A questão é boa: estudar economia faz as pessoas serem mais conservadoras? Greg Mankiw, professor de economia em Harvard, respondeu esta pergunta de uma estudante.

A tradução é do Pedro Dória no Weblog do Nomínimo:
Creio que a resposta, de certo modo, sim. Minha experiência é que muitos estudantes percebem que estão mais conservadores após estudarem economia. Há pelo menos três razões relacionadas.

Primeiro, em alguns casos, estudantes começam com uma visão utópica de política pública onde um governo benevolente pode resolver os problemas. Uma das primeiras lições da economia é que a vida é cheia de trocas. Esta percepção, quando completamente resolvida, faz com que muitas visões utópicas fiquem menos atraentes. Quando você percebe que há uma troca entre igualdade e eficiência, como chamou atenção o economista Arthur Okun, muitas decisões de políticas públicas ficaram mais difíceis.

Segundo, algumas das sacadas da economia fazem de qualquer um mais respeitoso perante o mercado como mecanismo de coordenação da sociedade. Como os participantes do mercado são motivados pelo próprio interesse, é natural que as pessoas suspeitem de sociedades baseadas no mercado. Mas após compreender sobre os ganhos do comércio, a mão invisível e a eficiência de equilíbrio do mercado, qualquer um passa a ver este mercado com um certo grau de admiração e, até, profundo respeito.

Terceiro, o estudo de políticas públicas faz com que os estudantes reconheçam que a realidade política em geral se desvia das esperanças idealistas.
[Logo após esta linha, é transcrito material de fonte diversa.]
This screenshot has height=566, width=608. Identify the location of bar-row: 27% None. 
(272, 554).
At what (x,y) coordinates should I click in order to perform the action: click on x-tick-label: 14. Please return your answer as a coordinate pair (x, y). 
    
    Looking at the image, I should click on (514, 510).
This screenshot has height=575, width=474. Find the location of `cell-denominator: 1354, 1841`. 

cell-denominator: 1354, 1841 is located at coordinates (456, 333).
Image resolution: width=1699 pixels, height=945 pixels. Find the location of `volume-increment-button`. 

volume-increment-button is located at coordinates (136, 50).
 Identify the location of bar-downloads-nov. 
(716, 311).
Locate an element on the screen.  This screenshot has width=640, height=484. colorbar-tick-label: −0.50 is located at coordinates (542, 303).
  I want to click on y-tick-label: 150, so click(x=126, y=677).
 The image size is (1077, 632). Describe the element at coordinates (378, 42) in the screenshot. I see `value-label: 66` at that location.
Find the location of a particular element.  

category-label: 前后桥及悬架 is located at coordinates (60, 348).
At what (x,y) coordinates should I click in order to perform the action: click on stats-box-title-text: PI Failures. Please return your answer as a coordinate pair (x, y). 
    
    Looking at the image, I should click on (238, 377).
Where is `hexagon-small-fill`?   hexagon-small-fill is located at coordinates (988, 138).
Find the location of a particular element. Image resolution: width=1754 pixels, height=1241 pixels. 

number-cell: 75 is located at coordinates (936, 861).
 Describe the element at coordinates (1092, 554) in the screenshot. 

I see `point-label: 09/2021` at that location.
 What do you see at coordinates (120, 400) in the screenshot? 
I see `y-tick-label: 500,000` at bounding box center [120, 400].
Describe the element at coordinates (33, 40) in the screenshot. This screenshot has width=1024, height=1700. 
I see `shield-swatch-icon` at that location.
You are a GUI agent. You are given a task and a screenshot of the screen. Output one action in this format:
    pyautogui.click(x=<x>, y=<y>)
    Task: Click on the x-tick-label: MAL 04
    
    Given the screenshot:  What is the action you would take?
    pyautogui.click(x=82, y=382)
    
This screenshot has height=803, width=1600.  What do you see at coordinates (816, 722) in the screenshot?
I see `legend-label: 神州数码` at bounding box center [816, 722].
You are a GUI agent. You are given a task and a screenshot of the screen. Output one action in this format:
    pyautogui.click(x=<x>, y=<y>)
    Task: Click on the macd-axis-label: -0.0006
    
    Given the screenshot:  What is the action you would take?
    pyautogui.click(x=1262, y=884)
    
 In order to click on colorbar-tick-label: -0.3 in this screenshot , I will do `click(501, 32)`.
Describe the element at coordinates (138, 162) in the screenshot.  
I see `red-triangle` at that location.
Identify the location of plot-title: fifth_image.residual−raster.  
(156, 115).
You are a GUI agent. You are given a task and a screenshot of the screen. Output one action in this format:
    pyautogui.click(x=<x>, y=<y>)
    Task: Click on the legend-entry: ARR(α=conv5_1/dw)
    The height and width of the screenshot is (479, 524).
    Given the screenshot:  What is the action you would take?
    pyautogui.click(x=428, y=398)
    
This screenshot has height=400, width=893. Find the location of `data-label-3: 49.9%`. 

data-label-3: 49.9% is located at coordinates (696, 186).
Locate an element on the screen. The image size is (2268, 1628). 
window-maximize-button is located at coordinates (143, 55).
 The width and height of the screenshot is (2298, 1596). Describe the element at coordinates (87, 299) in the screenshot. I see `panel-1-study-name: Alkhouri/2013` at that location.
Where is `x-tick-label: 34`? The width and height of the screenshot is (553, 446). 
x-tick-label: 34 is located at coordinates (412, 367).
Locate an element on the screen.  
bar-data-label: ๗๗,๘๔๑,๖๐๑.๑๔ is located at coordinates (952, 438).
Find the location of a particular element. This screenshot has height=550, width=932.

Muito da redistribuição de renda, por exemplo, é direcionada não aos que precisam mas sim àqueles com poder de pressão política.
Por estas razões, muitos estudantes que fazem cursos introdutórios de economia ficam mais conservadores – ou, para ser mais preciso, mais liberais no sentido clássico. Mas o estudo de economia não determina a ideologia política de ninguém. Conheço bons economistas que são de centro-direita e muitos que são distintamente de centro-esquerda. Aqui no meu departamento em Harvard, eu diria que os democratas são maioria.